To the Editor — Darwin saw natural variation as operating at random and internally within the organism, with natural selection sculpting species adapted to their environment. Lamarck’s theory involved the inheritance of acquired traits. Although it was not Lamarck’s main contribution1, it is the one that stuck; in Lamarckian inheritance, the environment impresses variation upon individuals, providing them heritable access to new niches. The theories of both Darwin and Lamarck only concerned organisms that we today call eukaryotes. This Correspondence, too, is only about eukaryotes. Evolution in eukaryotes differs from that in prokaryotes, as was always clear to microbiologists, because lateral gene transfer (LGT) was always part of the paradigm for prokaryotic natural variation2. The recognition that genetics and mutations supply eukaryotes with the endogenous, non-directed mechanism of variation that Darwin sought was the triumph of the Modern Synthesis3. Yet genome sequences have spawned many reports proposing LGT as a mechanism of adaptation in eukaryote evolution4. Recent interpretations suggest that eukaryotes acquire genes for adaptively useful traits to gain access to new environments, including anaerobic5, acidic6 and parasitic niches7. Eukaryotic gene acquisition for niche adaptation? Adaptationist claims for eukaryote LGT are Lamarckian in tooth and claw.

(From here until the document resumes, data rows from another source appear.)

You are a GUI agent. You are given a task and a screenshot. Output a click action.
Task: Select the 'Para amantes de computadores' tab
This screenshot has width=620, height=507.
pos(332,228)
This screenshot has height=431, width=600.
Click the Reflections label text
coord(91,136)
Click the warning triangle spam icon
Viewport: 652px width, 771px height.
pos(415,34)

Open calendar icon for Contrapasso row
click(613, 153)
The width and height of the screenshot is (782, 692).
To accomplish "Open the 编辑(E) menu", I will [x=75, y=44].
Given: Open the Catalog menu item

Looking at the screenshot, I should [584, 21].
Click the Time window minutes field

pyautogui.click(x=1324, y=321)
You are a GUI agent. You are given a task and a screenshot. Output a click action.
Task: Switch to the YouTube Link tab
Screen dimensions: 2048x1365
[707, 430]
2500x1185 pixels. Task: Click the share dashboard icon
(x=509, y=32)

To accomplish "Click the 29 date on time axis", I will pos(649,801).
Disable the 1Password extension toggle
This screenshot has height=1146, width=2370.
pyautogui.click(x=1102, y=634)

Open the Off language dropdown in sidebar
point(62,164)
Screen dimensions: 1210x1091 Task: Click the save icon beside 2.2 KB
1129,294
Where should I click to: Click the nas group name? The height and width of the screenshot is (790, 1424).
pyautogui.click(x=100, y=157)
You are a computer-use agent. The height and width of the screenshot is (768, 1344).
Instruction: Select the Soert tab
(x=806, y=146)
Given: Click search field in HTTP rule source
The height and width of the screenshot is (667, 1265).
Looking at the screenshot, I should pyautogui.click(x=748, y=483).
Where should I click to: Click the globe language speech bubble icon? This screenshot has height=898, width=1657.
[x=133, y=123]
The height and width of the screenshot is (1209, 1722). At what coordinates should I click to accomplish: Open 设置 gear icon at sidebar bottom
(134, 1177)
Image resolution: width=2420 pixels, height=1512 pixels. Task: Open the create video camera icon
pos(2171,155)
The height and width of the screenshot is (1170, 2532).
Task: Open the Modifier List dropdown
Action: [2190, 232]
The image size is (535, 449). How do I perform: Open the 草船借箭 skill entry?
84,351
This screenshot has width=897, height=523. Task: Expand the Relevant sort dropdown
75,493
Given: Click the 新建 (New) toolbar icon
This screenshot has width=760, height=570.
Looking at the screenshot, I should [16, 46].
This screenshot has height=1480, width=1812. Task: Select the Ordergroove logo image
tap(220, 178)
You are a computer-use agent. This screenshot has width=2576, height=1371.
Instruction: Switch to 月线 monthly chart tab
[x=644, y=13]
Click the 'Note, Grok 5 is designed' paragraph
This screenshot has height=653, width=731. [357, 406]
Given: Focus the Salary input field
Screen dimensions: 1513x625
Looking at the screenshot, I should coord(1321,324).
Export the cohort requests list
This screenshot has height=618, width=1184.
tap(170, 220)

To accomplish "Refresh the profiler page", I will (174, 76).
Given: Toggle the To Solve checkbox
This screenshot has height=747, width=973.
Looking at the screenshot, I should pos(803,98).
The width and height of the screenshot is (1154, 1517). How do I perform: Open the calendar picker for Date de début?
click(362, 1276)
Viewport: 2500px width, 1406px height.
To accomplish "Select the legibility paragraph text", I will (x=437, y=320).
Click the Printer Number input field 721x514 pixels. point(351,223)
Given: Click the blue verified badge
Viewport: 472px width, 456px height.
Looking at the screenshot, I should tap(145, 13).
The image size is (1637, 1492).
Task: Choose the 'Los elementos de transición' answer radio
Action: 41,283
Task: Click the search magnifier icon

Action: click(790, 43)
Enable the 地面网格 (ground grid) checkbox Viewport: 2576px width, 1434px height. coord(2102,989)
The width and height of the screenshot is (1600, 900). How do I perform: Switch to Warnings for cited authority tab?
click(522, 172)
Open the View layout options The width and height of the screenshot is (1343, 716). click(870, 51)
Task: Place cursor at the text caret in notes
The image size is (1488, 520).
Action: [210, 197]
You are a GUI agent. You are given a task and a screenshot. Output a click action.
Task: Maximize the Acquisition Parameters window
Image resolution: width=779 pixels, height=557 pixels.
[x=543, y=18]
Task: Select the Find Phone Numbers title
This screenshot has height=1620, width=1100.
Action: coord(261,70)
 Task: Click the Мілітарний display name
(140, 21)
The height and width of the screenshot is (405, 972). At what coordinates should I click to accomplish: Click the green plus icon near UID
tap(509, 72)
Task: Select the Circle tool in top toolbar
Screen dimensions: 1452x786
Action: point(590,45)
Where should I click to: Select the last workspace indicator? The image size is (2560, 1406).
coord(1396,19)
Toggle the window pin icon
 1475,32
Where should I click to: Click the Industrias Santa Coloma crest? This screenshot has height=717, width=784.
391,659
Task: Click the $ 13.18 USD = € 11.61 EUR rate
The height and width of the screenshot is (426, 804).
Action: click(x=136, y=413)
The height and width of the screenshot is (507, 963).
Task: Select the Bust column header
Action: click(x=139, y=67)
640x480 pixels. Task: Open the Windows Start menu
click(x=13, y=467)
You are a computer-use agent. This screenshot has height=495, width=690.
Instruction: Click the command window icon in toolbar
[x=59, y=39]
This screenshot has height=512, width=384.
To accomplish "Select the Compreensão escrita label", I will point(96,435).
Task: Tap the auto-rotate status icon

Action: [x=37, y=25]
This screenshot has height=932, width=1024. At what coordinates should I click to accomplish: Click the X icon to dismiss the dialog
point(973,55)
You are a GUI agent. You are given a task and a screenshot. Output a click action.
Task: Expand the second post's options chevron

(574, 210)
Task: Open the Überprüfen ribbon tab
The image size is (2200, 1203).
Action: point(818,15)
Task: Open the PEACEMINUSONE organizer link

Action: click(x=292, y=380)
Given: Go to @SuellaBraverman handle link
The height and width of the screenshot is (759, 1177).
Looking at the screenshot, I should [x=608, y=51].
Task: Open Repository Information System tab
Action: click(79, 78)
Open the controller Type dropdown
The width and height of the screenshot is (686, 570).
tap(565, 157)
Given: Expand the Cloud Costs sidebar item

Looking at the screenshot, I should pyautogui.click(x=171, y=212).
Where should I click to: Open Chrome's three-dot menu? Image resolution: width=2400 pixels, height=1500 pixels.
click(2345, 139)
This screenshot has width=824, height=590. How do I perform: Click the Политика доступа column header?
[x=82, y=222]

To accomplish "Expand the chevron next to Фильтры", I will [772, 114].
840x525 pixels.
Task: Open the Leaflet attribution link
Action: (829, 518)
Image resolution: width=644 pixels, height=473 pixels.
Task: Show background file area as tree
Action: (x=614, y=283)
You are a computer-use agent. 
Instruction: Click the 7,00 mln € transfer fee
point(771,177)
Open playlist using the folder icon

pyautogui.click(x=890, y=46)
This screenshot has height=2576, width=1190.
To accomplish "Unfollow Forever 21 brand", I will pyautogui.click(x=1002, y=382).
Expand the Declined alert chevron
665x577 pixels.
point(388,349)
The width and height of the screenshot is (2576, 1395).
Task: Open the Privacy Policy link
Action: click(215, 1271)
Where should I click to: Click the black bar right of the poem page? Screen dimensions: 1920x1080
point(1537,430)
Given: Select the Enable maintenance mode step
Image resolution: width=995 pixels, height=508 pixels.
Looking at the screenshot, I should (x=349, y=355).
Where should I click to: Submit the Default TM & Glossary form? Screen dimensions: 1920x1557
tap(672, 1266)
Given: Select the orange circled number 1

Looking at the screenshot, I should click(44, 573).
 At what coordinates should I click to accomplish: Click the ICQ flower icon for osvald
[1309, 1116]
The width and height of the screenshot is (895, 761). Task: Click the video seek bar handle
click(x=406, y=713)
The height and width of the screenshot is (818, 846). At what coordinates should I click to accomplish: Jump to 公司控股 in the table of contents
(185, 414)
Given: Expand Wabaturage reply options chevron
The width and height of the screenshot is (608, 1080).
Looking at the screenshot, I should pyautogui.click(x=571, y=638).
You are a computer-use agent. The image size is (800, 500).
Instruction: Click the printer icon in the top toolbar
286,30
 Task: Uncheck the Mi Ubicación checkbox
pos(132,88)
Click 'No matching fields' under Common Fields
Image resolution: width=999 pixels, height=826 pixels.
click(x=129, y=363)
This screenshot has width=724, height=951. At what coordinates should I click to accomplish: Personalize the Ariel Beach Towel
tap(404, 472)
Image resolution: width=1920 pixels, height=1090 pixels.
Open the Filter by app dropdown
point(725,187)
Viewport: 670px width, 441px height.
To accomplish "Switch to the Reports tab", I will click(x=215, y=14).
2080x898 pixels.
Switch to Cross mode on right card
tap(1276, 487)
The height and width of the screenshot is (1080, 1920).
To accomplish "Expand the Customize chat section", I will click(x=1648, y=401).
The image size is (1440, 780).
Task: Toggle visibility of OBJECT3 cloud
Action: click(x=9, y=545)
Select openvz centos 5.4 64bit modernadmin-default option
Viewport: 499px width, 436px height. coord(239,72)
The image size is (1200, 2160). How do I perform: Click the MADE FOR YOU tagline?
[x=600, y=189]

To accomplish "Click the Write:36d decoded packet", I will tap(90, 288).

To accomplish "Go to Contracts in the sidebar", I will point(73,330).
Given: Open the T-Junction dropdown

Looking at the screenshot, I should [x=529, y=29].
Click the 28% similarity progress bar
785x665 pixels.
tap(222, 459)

The core of eukaryote LGT adaptation claims is that eukaryotes lack the genetic material required to survive in particular environments and acquire the genes needed in order to access those environments from organisms that already live there. Lamarckian? Yes. In eukaryote LGT adaptationism, the environment is the source of natural variation, not the evolving organism itself8. Claims for eukaryote adaptation to anaerobic niches via LGT are perhaps the most common recent theme5. Such claims are founded in single gene phylogenies and overlook the bigger picture that those genes common to eukaryotes and prokaryotes, including genes required for anaerobic metabolism9, trace to the eukaryote common ancestor10, not to LGTs. Moreover, eukaryotes arose and diversified a billion years before atmospheric and marine O2 reached its present levels9,11; the vector of physiological adaptation in eukaryote evolution was from low O2 to high O2 environments, not vice versa.

Will Lamarckian lateralism displace Darwinian lineage inheritance for eukaryotes? If eukaryotes are evolving by Lamarckian means, with LGT being a real rather than artefactual force underlying adaptation, genomes need to show us evidence for cumulative effects. What are cumulative effects? Small morphological changes that accrue over time to generate new species and lineages are cumulative effects. Single nucleotide changes that accumulate over time to generate sequence divergence within and between lineages are cumulative effects. Among prokaryotes, where LGT indisputably occurs2,12, gene acquisitions accumulate over time, creating pangenomes12. In eukaryotes, cumulative effects of LGT are not observed8. Why not?

Sceptics such as myself contend that most claims for eukaryote LGT are more easily explained as bacterial contaminations, misinterpretations, data analysis artefacts, differential loss10, or combinations thereof. The most serious cause for scepticism about eukaryote LGT is that it produces no detectable cumulative effects8. Even if LGT to eukaryotes was occurring in such a way as to be neutral rather than adaptive, LGT would still produce a pangenome structure to eukaryote species and populations12.

The Modern Synthesis was brought to us by genetics3. Eukaryote LGT was brought to us by genomics, a field still striving to produce contamination-free data8. Before genomics there were no traits in eukaryotes that required LGT in order to account for their evolutionary distribution, endosymbiosis and transposons excepted8. If Darwin and the Modern Synthesis were right, claims for adaptive eukaryote LGT will fail the test of time. If Darwin was wrong, mechanisms of adaptive acquisition in eukaryotes and cumulative effects will someday surface, and grandeur in Darwin’s view may succumb to Lamarckian genetics.